Страг шлепнул его по плечу, узкому, как у подростка.
– А разве сейчас не крайний?
Виллейн скорбно промолчал, а Керкегор за их спинами каркнул:
– Боюсь, нам отныне всегда жить в этом крайнем случае.
Повозка с тараном сгорела дотла, только само ударное бревно тлело еще долго, черное и обуглившееся. В небе набежали тучки, бросая на плато темные тени, войско кочевников от этого казалось еще более зловещим. Но там уже поняли, что столкнулись с сильным противником.
На башне выжидали, однако внизу тихо, только отдельные кочевники появлялись перед башней на расстоянии выстрела, орали и грозились, но до второй половины дня никаких попыток приступа, и только когда солнце начало клониться к закату, высоко в небе раздался хриплый вскрик:
– Снова!.. Таран!
Все бросились к ограде, на площадь вскоре выехало сооружение с десятком колес и со всех сторон укрытое плотными шкурами в несколько слоев.
Селина проговорила дрожащим голоском:
– Ой, они сделали второй таран! Еще огромнее.
С башни хорошо было видно, как тащат с трудом, а еще большая толпа народу везет на вьючных конях раздутые бурдюки, откуда время от времени поливают кожу на крыше и по бокам.
– Эту уже не поджечь, – сказал Теонард. – Магия магией, но сырую и магия не подожжет.
Виллейн буркнул, отворачиваясь:
– Зря стараются. У меня все равно жечь больше нечем.

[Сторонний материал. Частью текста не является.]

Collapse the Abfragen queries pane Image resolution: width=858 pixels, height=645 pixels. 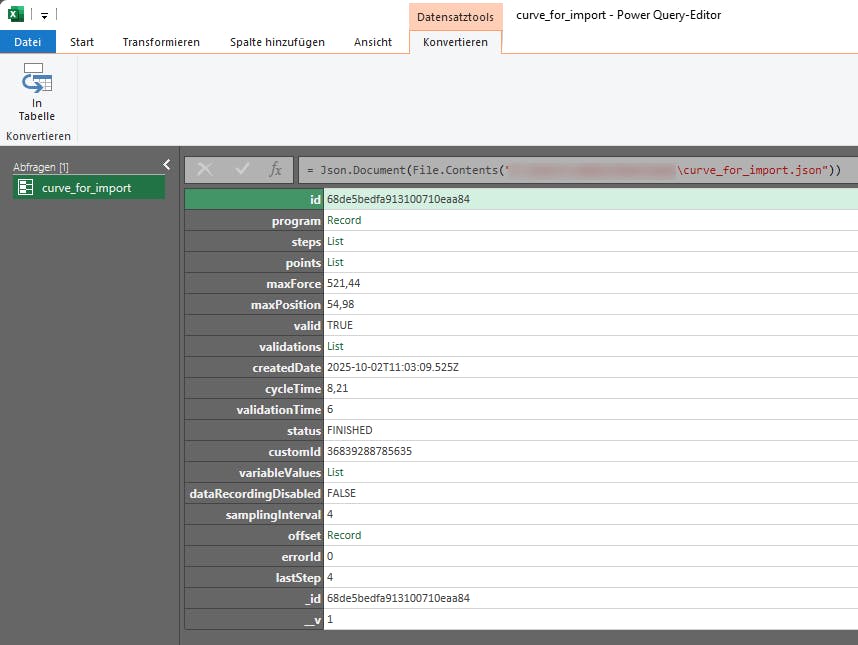click(167, 165)
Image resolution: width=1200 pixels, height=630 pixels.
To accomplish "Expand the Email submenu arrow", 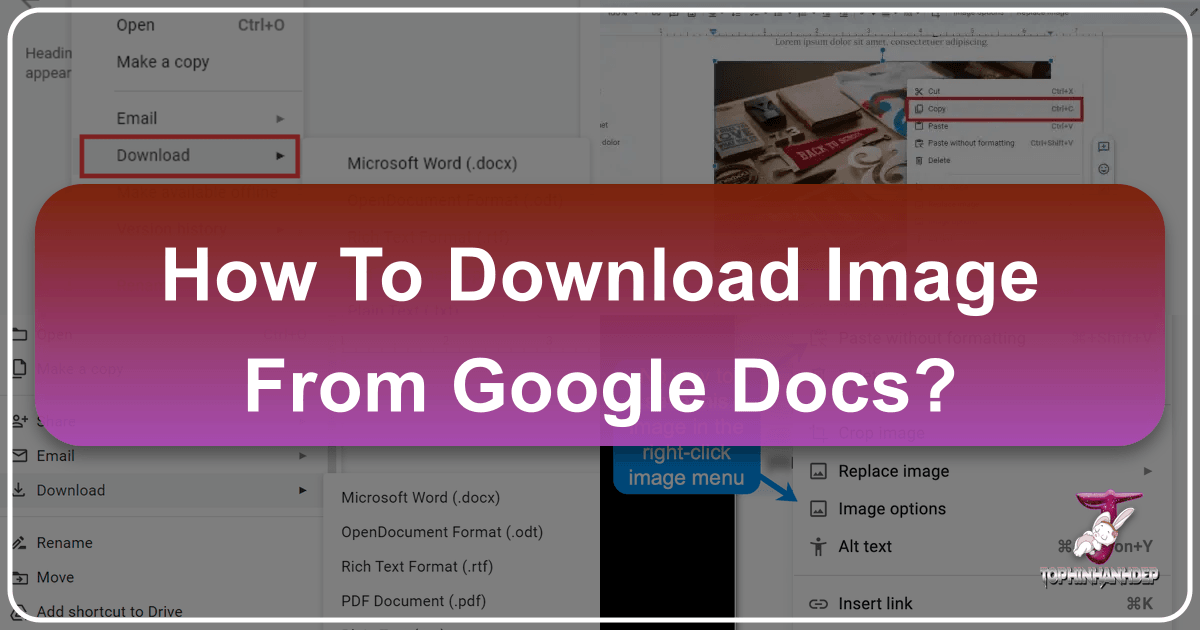I will coord(302,456).
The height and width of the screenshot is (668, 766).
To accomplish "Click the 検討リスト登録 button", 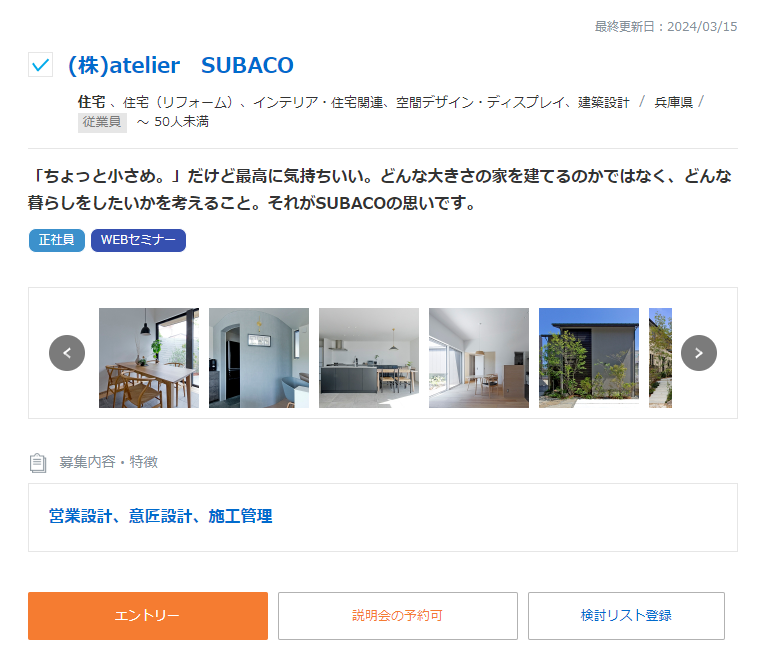I will pyautogui.click(x=626, y=616).
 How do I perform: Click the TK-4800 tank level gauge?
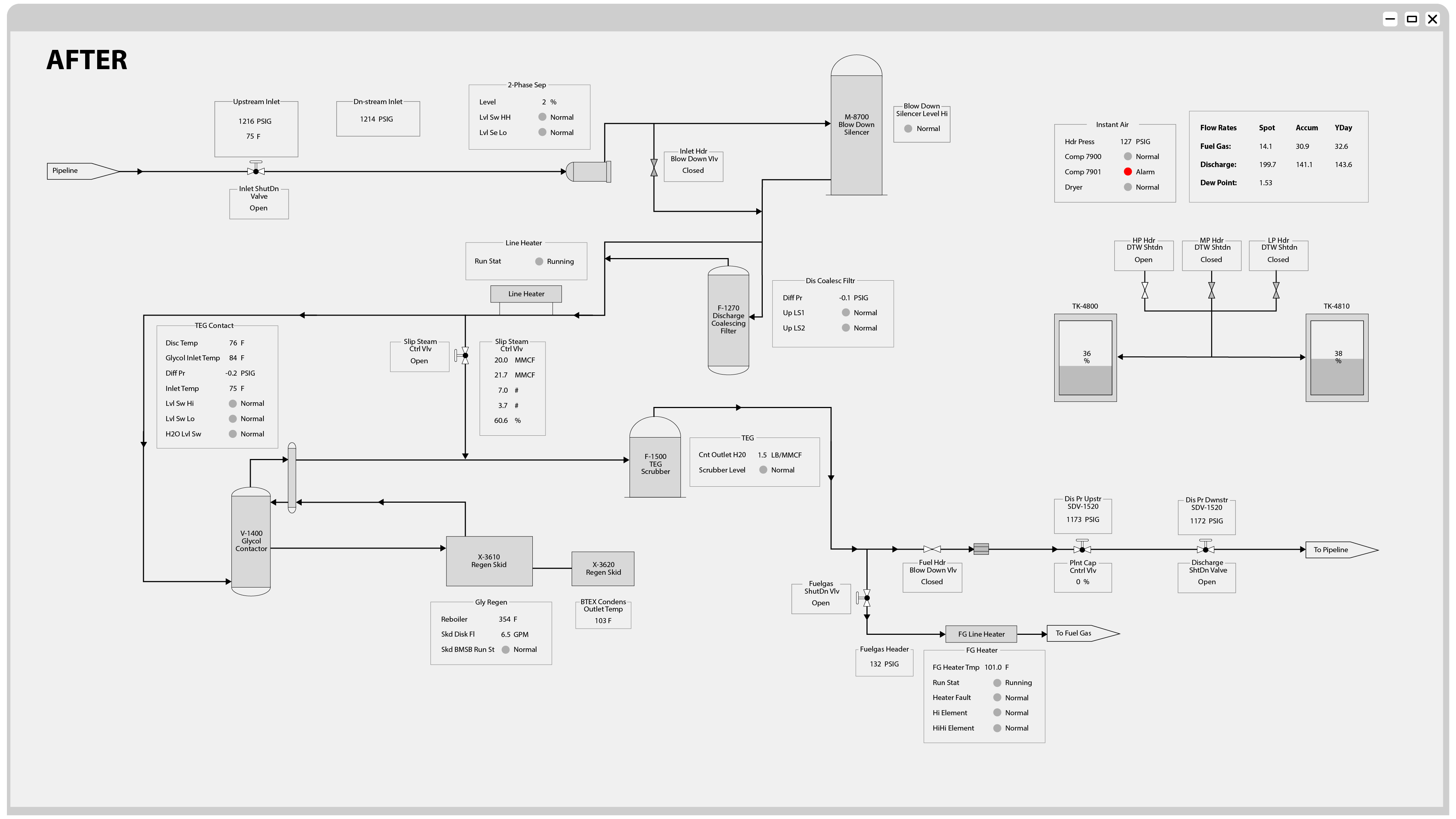coord(1085,358)
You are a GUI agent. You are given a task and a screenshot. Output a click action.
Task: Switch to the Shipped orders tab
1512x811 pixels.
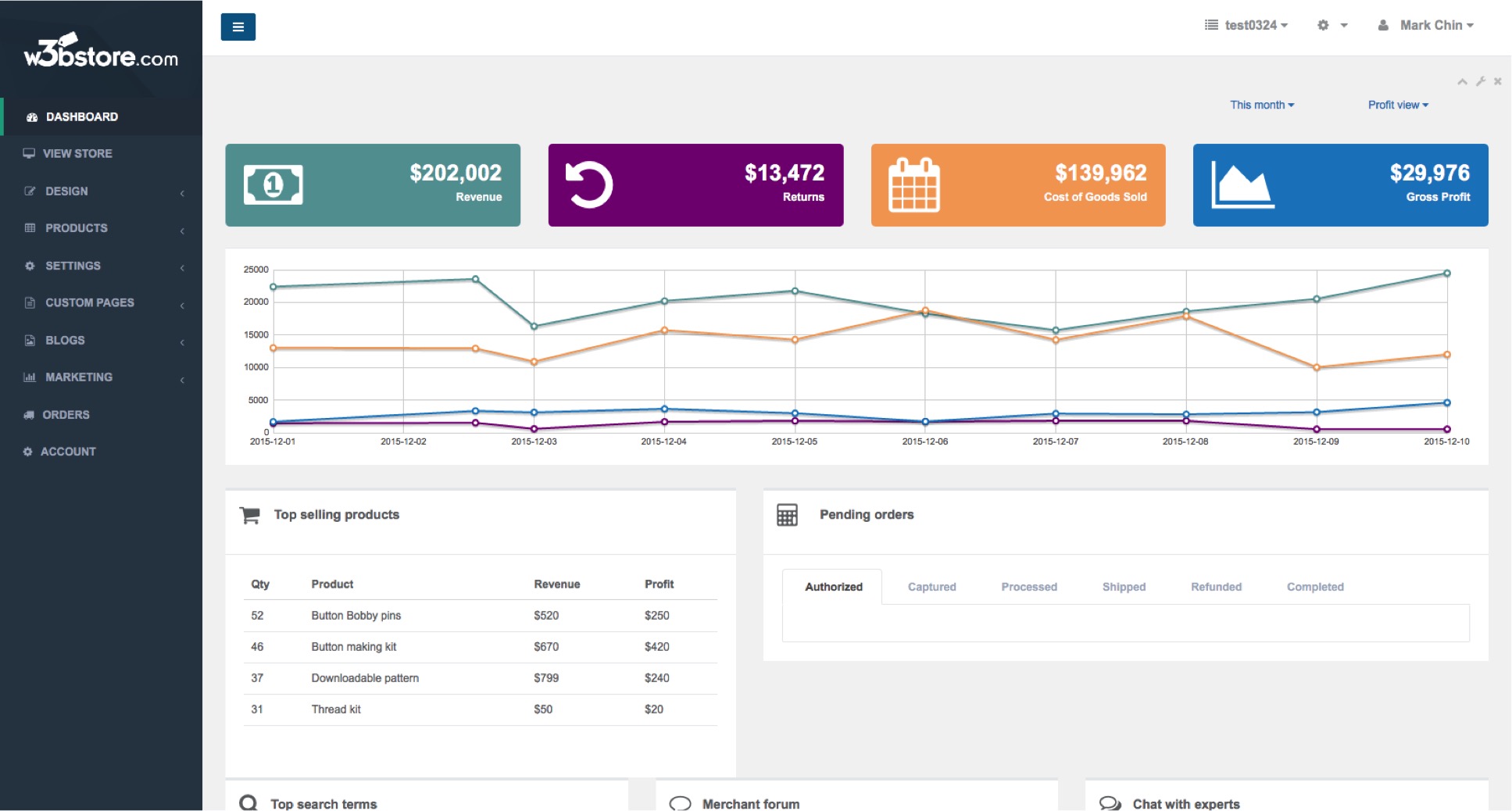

Ползущую повозку тарана догнали еще и всадники с ведрами в руках, тоже начали выплескивать воду на медленно ползущий таран, а им на смену тут же появляются другие.

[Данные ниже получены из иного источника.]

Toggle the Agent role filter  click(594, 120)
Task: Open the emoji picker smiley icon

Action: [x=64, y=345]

На башне в дальнем конце цепочки у барьера Тарнат сказал громко:
– Жечь – это как-то трусливо. Воевать нужно честно.
Теонард поинтересовался с неудовольствием:
– Честно – это как?
– Пусть подъедут ближе, – буркнул Тарнат. – Покажу, я сегодня что-то добрый.
Таран тащат втрое больше людей, чем в прошлый раз, да и сам комель выглядит толще и мощнее, мало того что старый дуб, так еще и оковали торец металлом, а раскачивать начали еще за несколько шагов до заложенного камнями входа.
– Ну, – проговорил Тарнат, – это вот как бы так, говоря по-нашему…
Он отошел к центру, где сложена груда камней, выбрал самый огромный, такой поднимут разве что пятеро мужчин, и, хвастливо вздувая мускулы, поднял и понес, краснея от натуги, но изо всех сил делая вид, что для него это пустячок.
Таран тем временем подогнали к воротам, бревно начало раскачиваться, а Тарнат с усилием перевалил камень через край и шумно выдохнул.
– Ну… как бы хорошо…
Камень понесся вниз, набирая скорость, по наклонной стене покатился, с размаху ударил в повозку с тараном. Раздался треск, во все стороны полетели щепки, обломки досок, шкуры, ремни, а уцелевшие люди с криками, путаясь в ворохе шкур, бросились во все стороны.
Амазонки со сладострастными смешками принялись торопливо расстреливать убегающих, а под обломками разбитого тарана остались задавленные и покалеченные.